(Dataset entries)
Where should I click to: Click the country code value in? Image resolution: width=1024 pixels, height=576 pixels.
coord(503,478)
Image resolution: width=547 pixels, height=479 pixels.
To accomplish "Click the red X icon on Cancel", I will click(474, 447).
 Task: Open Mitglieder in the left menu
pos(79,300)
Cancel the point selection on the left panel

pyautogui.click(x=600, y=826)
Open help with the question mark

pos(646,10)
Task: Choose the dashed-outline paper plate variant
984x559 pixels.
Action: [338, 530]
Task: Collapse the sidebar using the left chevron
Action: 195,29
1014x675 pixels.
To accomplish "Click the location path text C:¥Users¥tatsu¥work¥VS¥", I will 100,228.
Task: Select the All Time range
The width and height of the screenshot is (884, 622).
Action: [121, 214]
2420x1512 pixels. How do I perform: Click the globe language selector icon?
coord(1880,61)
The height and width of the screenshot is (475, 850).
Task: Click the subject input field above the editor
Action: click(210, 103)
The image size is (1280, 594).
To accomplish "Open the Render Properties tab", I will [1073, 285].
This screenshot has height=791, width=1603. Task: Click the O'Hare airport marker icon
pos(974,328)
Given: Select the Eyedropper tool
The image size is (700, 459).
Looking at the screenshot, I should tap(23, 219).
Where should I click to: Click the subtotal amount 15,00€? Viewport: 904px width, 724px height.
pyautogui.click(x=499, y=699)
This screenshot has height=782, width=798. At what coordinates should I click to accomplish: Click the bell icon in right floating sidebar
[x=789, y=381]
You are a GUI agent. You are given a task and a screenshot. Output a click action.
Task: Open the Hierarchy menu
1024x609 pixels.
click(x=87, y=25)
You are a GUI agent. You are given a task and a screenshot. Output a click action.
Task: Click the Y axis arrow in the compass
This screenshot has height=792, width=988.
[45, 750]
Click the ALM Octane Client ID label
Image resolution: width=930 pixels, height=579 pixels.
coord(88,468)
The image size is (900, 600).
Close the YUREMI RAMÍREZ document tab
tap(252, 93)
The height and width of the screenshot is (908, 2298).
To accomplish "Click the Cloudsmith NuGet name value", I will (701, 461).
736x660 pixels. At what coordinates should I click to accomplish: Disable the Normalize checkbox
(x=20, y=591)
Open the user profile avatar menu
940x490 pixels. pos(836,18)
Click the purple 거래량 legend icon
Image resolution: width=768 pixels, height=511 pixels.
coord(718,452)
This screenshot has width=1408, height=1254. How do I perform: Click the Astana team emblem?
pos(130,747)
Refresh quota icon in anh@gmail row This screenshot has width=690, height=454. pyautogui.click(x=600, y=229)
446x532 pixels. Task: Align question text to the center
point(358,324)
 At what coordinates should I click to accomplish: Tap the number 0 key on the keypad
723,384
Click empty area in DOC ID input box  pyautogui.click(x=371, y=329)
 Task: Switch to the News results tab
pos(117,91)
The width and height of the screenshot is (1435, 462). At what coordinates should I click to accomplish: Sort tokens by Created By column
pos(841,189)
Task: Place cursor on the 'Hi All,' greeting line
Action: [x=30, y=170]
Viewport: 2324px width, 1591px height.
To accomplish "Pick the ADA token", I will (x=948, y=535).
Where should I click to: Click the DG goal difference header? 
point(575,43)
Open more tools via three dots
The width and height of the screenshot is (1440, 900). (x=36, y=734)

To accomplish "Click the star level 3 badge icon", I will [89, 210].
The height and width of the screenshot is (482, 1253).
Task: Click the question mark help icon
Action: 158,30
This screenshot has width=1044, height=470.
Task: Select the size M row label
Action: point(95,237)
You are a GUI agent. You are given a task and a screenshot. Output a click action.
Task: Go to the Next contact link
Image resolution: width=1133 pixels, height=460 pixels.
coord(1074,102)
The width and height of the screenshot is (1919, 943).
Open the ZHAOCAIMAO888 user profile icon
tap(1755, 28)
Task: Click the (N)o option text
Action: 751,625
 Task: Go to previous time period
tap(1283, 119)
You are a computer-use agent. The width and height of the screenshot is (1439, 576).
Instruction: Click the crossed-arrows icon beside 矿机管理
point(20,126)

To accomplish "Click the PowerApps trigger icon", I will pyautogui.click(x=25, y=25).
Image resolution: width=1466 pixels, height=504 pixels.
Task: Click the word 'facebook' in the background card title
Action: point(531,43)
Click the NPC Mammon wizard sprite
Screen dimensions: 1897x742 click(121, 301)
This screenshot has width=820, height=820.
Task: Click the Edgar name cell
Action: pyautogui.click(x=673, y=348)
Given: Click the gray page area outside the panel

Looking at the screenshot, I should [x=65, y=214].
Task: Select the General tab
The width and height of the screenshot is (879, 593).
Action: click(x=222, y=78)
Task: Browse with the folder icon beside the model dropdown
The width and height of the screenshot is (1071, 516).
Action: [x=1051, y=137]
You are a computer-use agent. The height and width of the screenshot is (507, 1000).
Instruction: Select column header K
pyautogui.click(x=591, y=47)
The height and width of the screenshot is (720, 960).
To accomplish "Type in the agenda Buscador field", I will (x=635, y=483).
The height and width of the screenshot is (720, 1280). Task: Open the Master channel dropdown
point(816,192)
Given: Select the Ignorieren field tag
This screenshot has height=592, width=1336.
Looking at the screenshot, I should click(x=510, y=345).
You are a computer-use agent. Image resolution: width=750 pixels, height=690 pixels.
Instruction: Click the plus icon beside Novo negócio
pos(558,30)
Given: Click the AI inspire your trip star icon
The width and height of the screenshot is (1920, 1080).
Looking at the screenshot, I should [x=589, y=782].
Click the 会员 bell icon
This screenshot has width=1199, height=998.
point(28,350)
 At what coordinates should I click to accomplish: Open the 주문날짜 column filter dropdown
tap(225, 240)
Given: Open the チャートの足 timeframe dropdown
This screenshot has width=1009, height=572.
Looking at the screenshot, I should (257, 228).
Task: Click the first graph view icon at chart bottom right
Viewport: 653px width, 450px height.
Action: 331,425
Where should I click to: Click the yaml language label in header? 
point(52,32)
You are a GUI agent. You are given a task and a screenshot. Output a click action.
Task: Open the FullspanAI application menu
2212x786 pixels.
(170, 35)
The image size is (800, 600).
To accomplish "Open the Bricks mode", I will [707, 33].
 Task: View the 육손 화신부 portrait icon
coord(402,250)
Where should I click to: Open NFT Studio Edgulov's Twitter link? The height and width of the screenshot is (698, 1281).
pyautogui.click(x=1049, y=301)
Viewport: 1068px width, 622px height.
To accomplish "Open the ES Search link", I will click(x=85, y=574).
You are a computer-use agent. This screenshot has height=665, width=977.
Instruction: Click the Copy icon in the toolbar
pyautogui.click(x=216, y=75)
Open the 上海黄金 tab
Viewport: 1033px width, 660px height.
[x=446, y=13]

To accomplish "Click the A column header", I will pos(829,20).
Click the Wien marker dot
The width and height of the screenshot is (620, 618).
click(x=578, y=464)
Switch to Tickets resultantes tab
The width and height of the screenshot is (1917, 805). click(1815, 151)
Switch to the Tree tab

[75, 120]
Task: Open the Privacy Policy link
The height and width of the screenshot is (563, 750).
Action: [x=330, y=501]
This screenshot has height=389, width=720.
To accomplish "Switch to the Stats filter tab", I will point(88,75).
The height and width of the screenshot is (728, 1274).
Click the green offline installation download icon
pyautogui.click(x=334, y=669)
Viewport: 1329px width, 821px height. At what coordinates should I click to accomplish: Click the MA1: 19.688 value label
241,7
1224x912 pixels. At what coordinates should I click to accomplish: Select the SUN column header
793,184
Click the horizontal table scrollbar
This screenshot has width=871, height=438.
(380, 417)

• [Exercise goal]: Please set down again, word for word, only the lines from the start of the entries through the line with "The image size is (900, 600).", both ends included.

• [Completed exercise]:
Where should I click to: Click the country code value in? Image resolution: width=1024 pixels, height=576 pixels.
coord(503,478)
Image resolution: width=547 pixels, height=479 pixels.
To accomplish "Click the red X icon on Cancel", I will click(474, 447).
 Task: Open Mitglieder in the left menu
pos(79,300)
Cancel the point selection on the left panel

pyautogui.click(x=600, y=826)
Open help with the question mark

pos(646,10)
Task: Choose the dashed-outline paper plate variant
984x559 pixels.
Action: [338, 530]
Task: Collapse the sidebar using the left chevron
Action: 195,29
1014x675 pixels.
To accomplish "Click the location path text C:¥Users¥tatsu¥work¥VS¥", I will 100,228.
Task: Select the All Time range
The width and height of the screenshot is (884, 622).
Action: [121, 214]
2420x1512 pixels. How do I perform: Click the globe language selector icon?
coord(1880,61)
The height and width of the screenshot is (475, 850).
Task: Click the subject input field above the editor
Action: click(210, 103)
The image size is (1280, 594).
To accomplish "Open the Render Properties tab", I will [1073, 285].
This screenshot has height=791, width=1603. Task: Click the O'Hare airport marker icon
pos(974,328)
Given: Select the Eyedropper tool
The image size is (700, 459).
Looking at the screenshot, I should tap(23, 219).
Where should I click to: Click the subtotal amount 15,00€? Viewport: 904px width, 724px height.
pyautogui.click(x=499, y=699)
This screenshot has height=782, width=798. At what coordinates should I click to accomplish: Click the bell icon in right floating sidebar
[x=789, y=381]
You are a GUI agent. You are given a task and a screenshot. Output a click action.
Task: Open the Hierarchy menu
1024x609 pixels.
click(x=87, y=25)
You are a GUI agent. You are given a task and a screenshot. Output a click action.
Task: Click the Y axis arrow in the compass
This screenshot has height=792, width=988.
[45, 750]
Click the ALM Octane Client ID label
Image resolution: width=930 pixels, height=579 pixels.
coord(88,468)
The image size is (900, 600).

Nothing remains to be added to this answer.